Thursday, June 12, 2014

Classic Genoise



Another basic recipe that I learned from the chef is Classic Genoise. A genoise is an Italian sponge cake which is using whole eggs, unlike American sponge cake where yolks and egg whites are beaten separately. What we did in the class was preparing a genoise for the Strawberry Shortcake layers. As it is very hard to get a nice and sweet strawberry in the supermarket now, I thought I could use these recipe for my Lemon Mascarpone Layer Cake.

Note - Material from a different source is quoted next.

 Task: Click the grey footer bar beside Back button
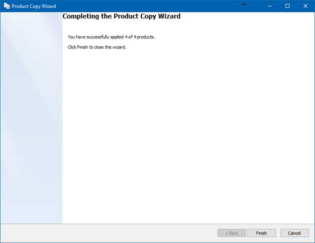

I guessed the Strawberry Shortcake needs to wait until end of the year or early next year when it is easier to get good strawberries...wow! that's a long wait...errr...let's see. At the meantime, here is the recipe for a Classic Genoise.

Ingredients:

3 eggs
80g caster sugar
80g cake flour
20g cornflour
20g melted butter

Instructions:

  1. Preheat the oven to 180C. Grease two 6-inch round baking pan and line their bases with a parchment paper.
  2. Prepare a double boiler. In a bowl of a stand mixer, combine and whisk the eggs and the sugar. Put the bowl on the double boiler, continue whisking until the mixture is slightly warm and foamy. Remove from the heat. Put the bowl in the stand mixer fitted with a whisk attachment. Whisk the eggs mixture to a ribbon stage.
  3. Sift the flour onto the eggs, add in the melted butter and fold carefully until just incorporated. It might be a little bit lumpy bit it is okay. You do not want to over-mix the batter or it might deflate.
  4. Spoon the mixture evenly into the pans. 
  5. Bake for 10-12 minutes until golden brown.
Note: 
A genoise can substitute lady fingers in making a tiramisu. It also can be used to make a roulade or swiss roll.